= EXCERPT =
Scheduling Framework for RT-MOT

Scheduling Framework, NPFP $^\textrm{flex}$

First, NPFP $^\textrm{flex}$ shares the existing offline schedulability test for NPFP $^\textrm{min}$ , which offers timely execution of every instance (i.e. job) of a set of multi-object tracking tasks.
Second, NPFP $^\textrm{flex}$ checks the feasibility for each active job to be executed beyond its minimum execution requirement, without compromising the schedulability of any future jobs to executed according to NPFP $^\textrm{min}$ .
Third, NPFP $^\textrm{flex}$ chooses to execute the job that yields the largest expected improvement of confidence score

Task Model

Periodic task model

$\tau_i = (T_i, C_i)$
$C_i = C_i^D + C_i^A$ (detection + association)

Detection part

$c^{pre}$ : the WCET for RoI identification and image cropping.
$c^{inter}(L \text{ or } H)$ : the total inference time for YOLOv5 that has the two different WCETs for low-confidence ( $L$ ) and high-confidence ( $H$ ) detection.
$C^D_i(L \text{ or } H) = c^{pre} + c^{infer}_i (L \text{ or } H)$

Association part

$c_i^{as}(L \text{ or } H)$ : the WCET for low-confidence (L) and high-confidence (H) association.

= EXERCISES =
**1.** In the scheduling framework excerpt, which job is chosen for execution in the third step?
**2.** Copy word for word the part of the scheduling framework excerpt that opens with the words containing "Scheduling Framework, NPFP" and closes with "multi-object tracking tasks.".

= SOURCE MATERIAL =
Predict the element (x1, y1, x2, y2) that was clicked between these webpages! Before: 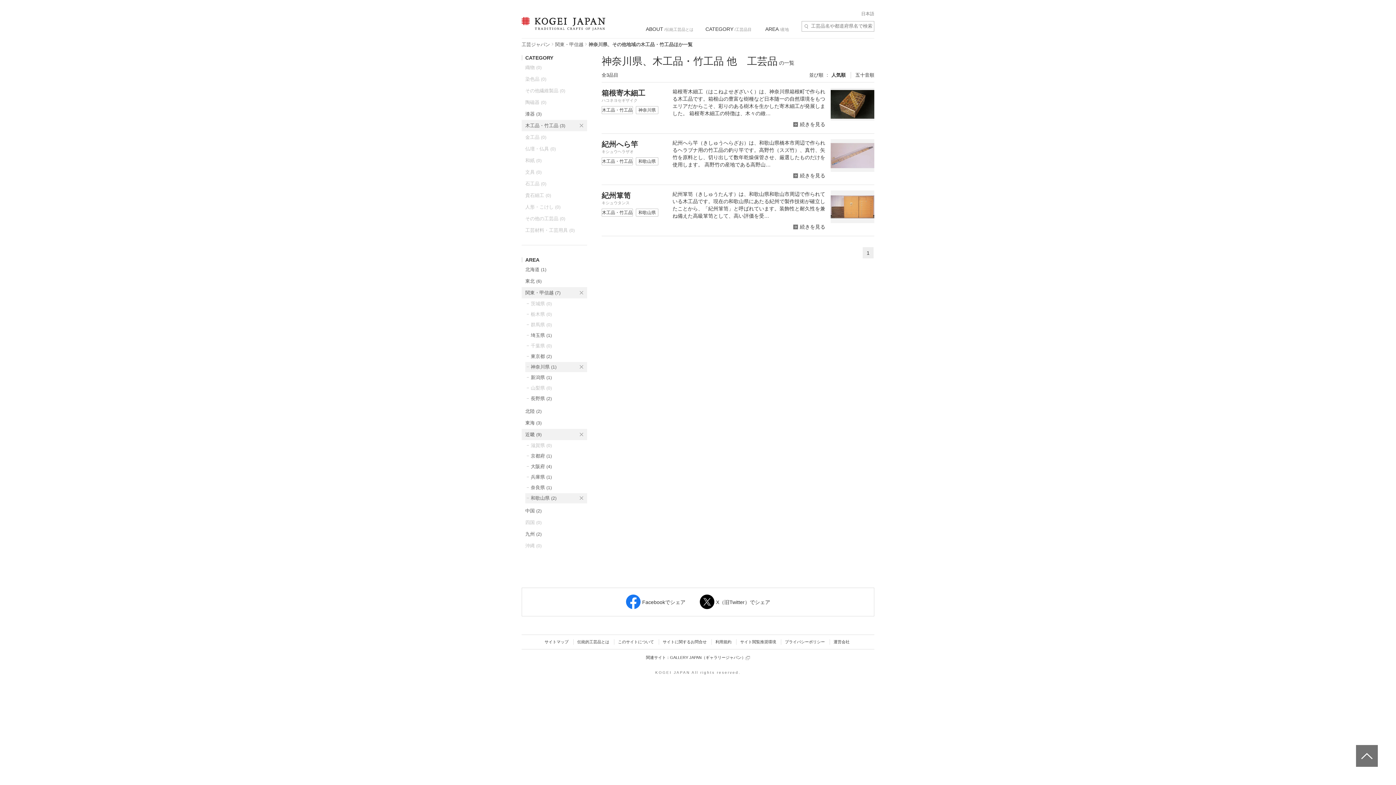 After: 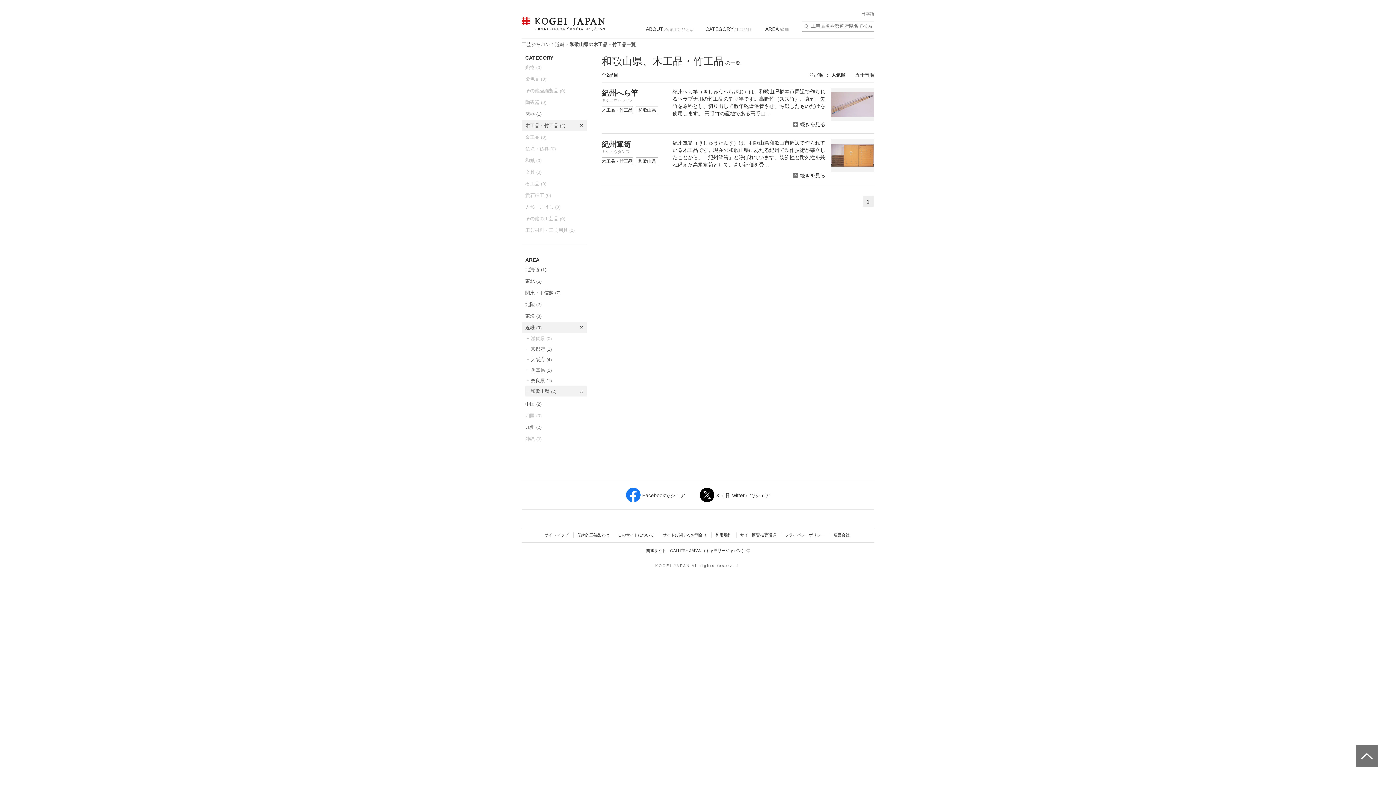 Action: bbox: (525, 362, 587, 372) label: 神奈川県 (1)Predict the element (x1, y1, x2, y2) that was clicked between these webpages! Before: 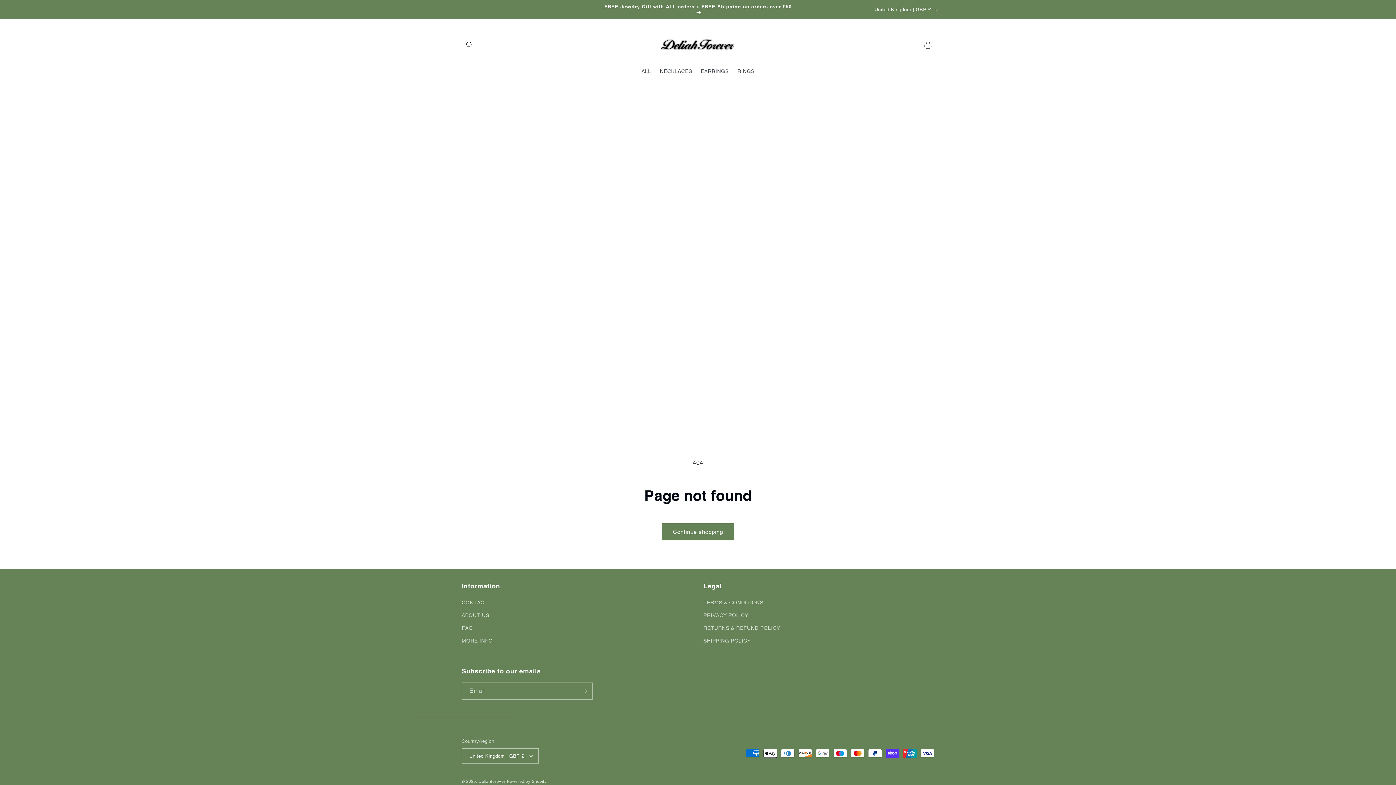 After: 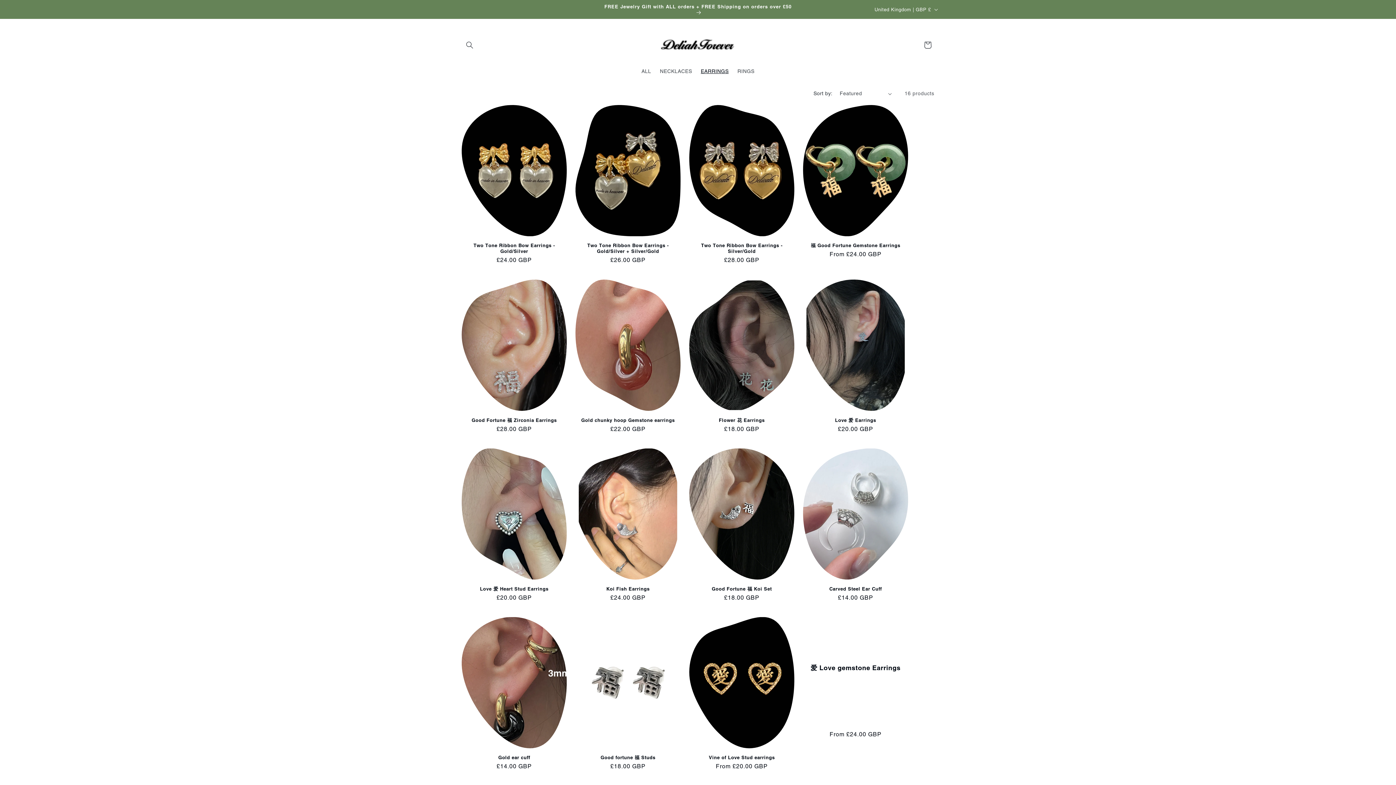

= FULL ANSWERS =
**1.** The job that yields the largest expected improvement of confidence score.

**2.**
Scheduling Framework, NPFP $^\textrm{flex}$

First, NPFP $^\textrm{flex}$ shares the existing offline schedulability test for NPFP $^\textrm{min}$ , which offers timely execution of every instance (i.e. job) of a set of multi-object tracking tasks.